# reformed seminaries in Asia



## Ajay (Sep 30, 2015)

Hi,
someone please provide the list of reformed seminaries in Asia,


----------



## Jake (Oct 1, 2015)

I don't know if a comprehensive list exists. A good start is here, which is of Evangelical seminaries in Asia. It includes many Reformed and Presbyterian seminaries at least in name. https://en.wikipedia.org/wiki/List_of_evangelical_seminaries_and_theological_colleges#Asia

There seem to be some smaller ones missing. For example, I know about Kobe Theological Hall in Japan (RPCNA): http://rpjapan.org/English/KTH/


----------



## JingWei (Oct 5, 2015)

There is the China Reformed Seminary in Taipei, Taiwan. I am friends with the staff there, and I warmly recommend it. Vern Poythress was there over the summer to give an intensive course and public lectures. http://www.crts.edu

In Taipei, there is also the China Evangelical Seminary, with a few Reformed teachers there, most notably Alex Shaokai Tseng. It is broadly evangelical, so the students there are a mixed bag. http://www.ces.org.tw

Finally, there is the Reformed Seminary in Indonesia, under Stephen Tong's influence. http://www.sttrii.ac.id/eng/about_us/40.html

Let us know what you mean by Asia, because Asia includes many different countries with many different languages and cultures. The seminaries I listed are more along the Chinese-side of things. If you're looking for Korean seminaries, I would have to ask someone else on this forum to fill you in on those.


Sent from my iPhone using Tapatalk


----------



## Jerome Rosana (Oct 5, 2015)

In the Philippines there is no reformed seminary. But currently we have one Ghanaian Pastor who was under PCA, teaching some students using MINTS (Miami International Theological Seminary) Course. The study center is being oversee by Rev. Allan Van der Pol.

•••••

**TASKS FOR THIS EXERCISE:**
1. Answer these questions using the forum thread on reformed seminaries in Asia:
(a) Which church body is Kobe Theological Hall in Japan tied to?
(b) Which Reformed teacher is named at China Evangelical Seminary in Taipei?
(c) Who oversees the study center in the Philippines?
2. Extend the forum thread on reformed seminaries in Asia, picking up after its final sentence.
The entries after this point come from a separate source.

**DATA LINES:**
•••••

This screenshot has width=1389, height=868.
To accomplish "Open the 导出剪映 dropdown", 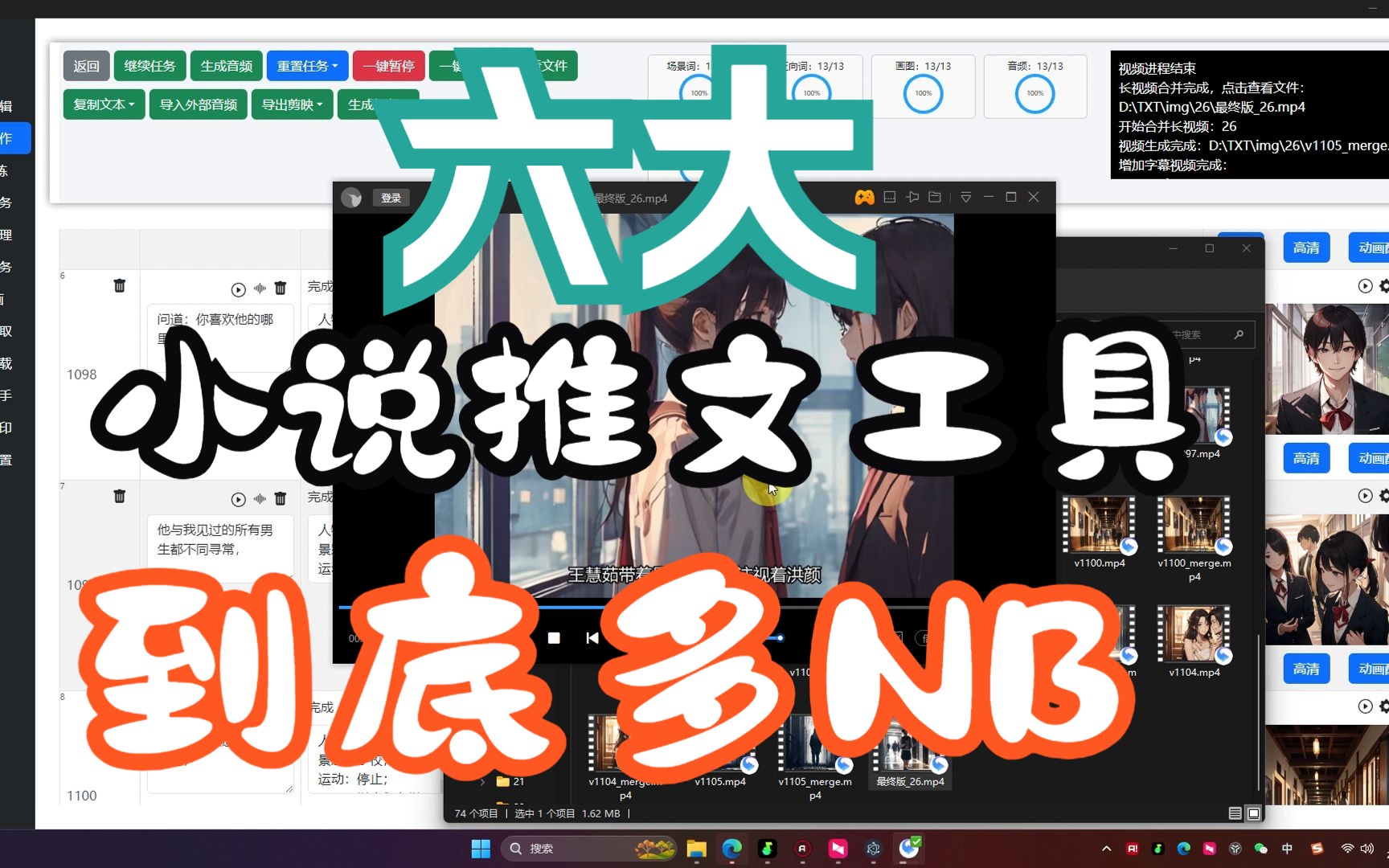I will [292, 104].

•••••

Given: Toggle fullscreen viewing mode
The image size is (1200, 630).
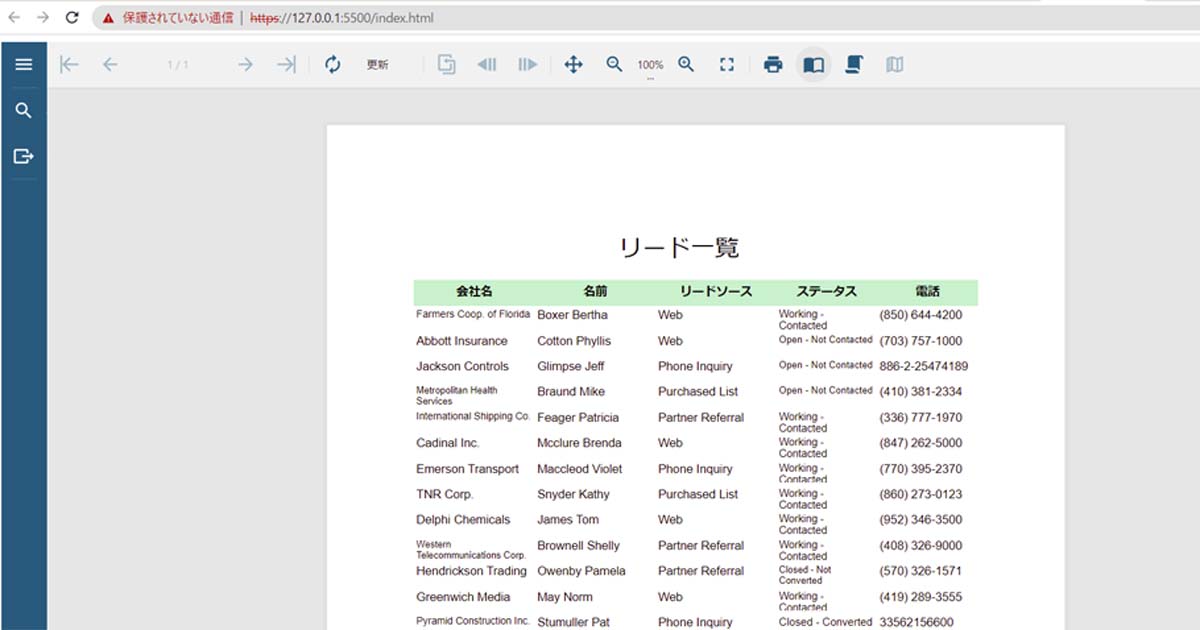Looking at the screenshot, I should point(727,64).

•••••

**TASK ANSWERS:**
1.
(a) The RPCNA.
(b) Alex Shaokai Tseng.
(c) Rev. Allan Van der Pol.

2.
----------



## Ajay (Oct 6, 2015)

JingWei said:


> There is the China Reformed Seminary in Taipei, Taiwan. I am friends with the staff there, and I warmly recommend it. Vern Poythress was there over the summer to give an intensive course and public lectures. http://www.crts.edu
> 
> In Taipei, there is also the China Evangelical Seminary, with a few Reformed teachers there, most notably Alex Shaokai Tseng. It is broadly evangelical, so the students there are a mixed bag. http://www.ces.org.tw
> 
> ...



I am looking seminaries in India and in Singapore


----------



## yeutter (Oct 6, 2015)

A Presbyterian Seminary in Northern India.

www.ptsindia.com


----------



## yeutter (Oct 7, 2015)

Permit me to offer one other suggestion. The Asia Biblical Theological Seminary is located in San Sai, Thailand. They are fundamentalist not reformed, but, from what I have been told, the faculty is not hostile to the doctrines of grace. They also have seminars in India.
www.cornerstone.edu/asia-biblical-theological-seminary/about-abts/


----------



## Ajay (Oct 7, 2015)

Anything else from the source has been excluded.